Dependence on DSL is common in rural America, according to Brian Whitacre, an agricultural economics professor at Oklahoma State University and a professional bodybuilder. In cities, consumers often have their choice of wireline providers, which can include a local phone company offering DSL, but also cable and fiber companies. Not so in rural areas, where that phone company may be the only provider, and where internet connections degrade with distance.
Other rural technologies are unreliable. Fixed wireless, which is touted as “bridging the digital divide” in areas without wireline connections, requires a line-of-sight connection that can be interrupted by rain or trees. Satellite connections are also compromised by weather. One FCC study finds that satellite users rarely achieve advertised speeds. When FCC says 24 million Americans lack access to broadband internet, that includes internet users on these two kinds of connections.
In the case of Chariton Valley, it’s unclear whether broadband coverage actually increased, or was just reported to be more widely advertised.
Last year, FCC opened a proceeding to consider changing the Form 477 and seek granular deployment data, such as the locations of homes and businesses served, rather than census blocks reached. In seeking public comment, the agency wrote that filings do not have “meaningful information” about how data were collected or coverage areas determined. Nor had the agency investigated “whether actual consumer experience has diverged substantially from the Form 477 fillings.”
But FCC may never know the answer, because publicly subsidized providers don’t divulge their data collection process or explain how services are advertised in a specific market in their filings. They often claim that disclosing better, more specific deployment information would compromise customer privacy, and their ability to compete with other providers. (The Open Technology Institute supports collecting and disclosing more deployment data.)
Jonathan Chambers, a former FCC attorney and broadband consultant for rural electric cooperatives, including Chariton, believes that without an opportunity for his clients to challenge FCC’s data, the subsidy process will remain fundamentally flawed.
“If you’re gonna base the service—these public funding decisions—on data, you either have to account for the errors in the data, or you have to give people a chance to challenge the data,” Chambers says. “Because the funding decision means that these areas of the country now won’t get funded. And if they don’t get service, then they get the worst of both worlds. They don’t have service and they won’t have funding.”
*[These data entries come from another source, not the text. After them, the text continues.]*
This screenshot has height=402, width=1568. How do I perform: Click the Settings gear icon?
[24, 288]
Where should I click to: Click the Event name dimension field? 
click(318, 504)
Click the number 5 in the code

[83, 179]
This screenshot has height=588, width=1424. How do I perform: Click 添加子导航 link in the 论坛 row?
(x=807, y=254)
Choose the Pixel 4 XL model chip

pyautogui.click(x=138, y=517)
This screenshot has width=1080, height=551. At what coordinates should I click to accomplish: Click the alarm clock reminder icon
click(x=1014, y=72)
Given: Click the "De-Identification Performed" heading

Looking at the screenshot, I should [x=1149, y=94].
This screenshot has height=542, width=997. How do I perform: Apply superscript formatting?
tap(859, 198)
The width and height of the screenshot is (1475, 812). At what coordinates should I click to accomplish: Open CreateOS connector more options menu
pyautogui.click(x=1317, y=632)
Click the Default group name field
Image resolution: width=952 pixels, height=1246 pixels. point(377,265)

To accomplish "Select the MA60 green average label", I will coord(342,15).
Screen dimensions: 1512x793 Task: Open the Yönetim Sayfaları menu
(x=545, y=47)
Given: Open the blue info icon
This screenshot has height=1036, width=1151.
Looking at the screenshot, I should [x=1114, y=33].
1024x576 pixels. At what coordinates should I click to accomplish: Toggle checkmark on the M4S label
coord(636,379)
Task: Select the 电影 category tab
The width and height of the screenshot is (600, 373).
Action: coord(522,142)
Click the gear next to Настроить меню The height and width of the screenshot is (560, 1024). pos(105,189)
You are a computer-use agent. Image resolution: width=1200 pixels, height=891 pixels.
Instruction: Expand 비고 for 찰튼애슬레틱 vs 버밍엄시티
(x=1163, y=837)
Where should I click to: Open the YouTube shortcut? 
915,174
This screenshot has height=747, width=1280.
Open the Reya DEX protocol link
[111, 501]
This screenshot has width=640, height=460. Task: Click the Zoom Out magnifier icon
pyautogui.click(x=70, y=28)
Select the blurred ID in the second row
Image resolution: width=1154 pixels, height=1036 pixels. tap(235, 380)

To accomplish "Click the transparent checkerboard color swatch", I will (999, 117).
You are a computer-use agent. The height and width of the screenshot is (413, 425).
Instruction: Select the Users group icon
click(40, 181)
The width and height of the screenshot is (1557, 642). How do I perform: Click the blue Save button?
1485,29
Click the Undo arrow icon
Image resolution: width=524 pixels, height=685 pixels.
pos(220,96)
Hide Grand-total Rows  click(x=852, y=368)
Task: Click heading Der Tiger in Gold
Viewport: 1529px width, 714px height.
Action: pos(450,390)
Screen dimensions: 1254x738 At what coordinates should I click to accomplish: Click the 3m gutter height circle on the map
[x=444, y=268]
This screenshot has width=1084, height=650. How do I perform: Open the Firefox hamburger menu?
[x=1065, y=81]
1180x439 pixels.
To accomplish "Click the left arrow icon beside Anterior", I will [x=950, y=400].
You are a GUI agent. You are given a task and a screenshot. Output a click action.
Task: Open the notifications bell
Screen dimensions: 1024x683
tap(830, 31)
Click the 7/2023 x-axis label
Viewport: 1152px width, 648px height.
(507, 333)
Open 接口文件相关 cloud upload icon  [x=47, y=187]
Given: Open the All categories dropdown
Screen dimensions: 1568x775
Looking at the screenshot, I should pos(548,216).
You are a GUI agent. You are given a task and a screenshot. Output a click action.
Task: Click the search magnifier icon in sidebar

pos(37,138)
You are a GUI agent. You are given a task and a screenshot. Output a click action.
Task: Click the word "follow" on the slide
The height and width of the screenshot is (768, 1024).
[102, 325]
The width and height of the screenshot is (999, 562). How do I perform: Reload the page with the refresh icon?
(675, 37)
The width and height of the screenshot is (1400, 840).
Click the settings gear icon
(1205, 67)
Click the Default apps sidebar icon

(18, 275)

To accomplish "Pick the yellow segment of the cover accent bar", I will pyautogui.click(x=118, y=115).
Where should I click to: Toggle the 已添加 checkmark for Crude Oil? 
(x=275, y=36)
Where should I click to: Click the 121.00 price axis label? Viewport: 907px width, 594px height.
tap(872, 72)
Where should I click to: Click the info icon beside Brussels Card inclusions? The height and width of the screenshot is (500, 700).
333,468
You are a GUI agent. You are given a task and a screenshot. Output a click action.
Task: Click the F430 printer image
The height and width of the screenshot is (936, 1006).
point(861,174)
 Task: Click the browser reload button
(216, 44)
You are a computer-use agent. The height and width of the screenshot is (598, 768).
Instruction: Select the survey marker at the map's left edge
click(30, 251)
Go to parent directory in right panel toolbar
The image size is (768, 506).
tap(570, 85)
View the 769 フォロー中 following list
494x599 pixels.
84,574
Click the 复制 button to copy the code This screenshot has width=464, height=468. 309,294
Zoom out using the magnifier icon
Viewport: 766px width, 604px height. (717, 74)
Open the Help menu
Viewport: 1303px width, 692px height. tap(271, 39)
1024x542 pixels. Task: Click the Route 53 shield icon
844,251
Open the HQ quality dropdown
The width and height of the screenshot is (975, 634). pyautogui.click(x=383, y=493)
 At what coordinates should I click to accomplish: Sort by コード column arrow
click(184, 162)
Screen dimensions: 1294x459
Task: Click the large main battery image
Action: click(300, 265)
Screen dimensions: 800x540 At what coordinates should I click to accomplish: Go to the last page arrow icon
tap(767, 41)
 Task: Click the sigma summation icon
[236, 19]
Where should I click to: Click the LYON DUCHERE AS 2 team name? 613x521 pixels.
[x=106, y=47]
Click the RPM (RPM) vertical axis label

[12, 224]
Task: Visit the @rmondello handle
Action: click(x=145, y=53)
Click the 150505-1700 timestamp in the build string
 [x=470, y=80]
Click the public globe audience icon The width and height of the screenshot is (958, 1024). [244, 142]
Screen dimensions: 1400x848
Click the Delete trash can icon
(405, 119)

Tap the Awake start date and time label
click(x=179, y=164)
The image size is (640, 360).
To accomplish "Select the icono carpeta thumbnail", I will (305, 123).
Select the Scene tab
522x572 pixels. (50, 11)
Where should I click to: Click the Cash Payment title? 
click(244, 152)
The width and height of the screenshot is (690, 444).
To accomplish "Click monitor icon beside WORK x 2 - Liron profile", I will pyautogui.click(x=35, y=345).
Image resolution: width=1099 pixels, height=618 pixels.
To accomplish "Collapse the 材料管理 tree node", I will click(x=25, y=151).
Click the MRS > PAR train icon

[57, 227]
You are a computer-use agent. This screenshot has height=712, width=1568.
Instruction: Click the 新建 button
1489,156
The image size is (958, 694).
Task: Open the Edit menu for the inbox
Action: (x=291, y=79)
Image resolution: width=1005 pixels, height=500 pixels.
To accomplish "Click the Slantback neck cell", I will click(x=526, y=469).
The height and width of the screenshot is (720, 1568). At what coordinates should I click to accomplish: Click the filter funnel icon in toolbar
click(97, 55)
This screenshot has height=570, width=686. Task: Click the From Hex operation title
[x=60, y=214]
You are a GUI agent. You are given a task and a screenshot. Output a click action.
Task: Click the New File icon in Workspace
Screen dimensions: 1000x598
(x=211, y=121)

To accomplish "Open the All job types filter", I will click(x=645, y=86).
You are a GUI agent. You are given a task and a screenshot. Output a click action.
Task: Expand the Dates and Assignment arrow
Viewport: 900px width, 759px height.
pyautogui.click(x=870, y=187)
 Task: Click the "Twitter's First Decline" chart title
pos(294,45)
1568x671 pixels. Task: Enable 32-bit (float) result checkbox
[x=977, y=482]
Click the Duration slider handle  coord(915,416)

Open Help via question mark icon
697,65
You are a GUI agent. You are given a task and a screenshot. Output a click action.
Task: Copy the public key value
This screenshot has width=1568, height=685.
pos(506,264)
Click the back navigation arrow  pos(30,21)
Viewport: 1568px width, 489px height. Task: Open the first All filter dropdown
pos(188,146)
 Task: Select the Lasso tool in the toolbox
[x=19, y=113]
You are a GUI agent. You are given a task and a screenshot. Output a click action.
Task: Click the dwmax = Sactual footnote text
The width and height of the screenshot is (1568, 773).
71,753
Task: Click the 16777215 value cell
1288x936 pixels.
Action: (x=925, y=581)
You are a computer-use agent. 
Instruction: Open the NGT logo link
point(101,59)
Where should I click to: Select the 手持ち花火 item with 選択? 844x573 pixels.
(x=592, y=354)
Bryon Stilley says he is back to the drawing board. Now ineligible for Connect America Funds, Chariton Valley has applied for a grant from the Rural Utilities Services to build a smaller network in Appanoose, one of the seven counties in the cooperative’s coverage area. Absent the competition of another provider, it could be years before members in the other counties experience broadband internet.
Bidding for $1.98 billion in subsidies available through FCC’s Connect America Fund II auction, which has 277 applicants, including 25 rural electric cooperatives, begins July 24.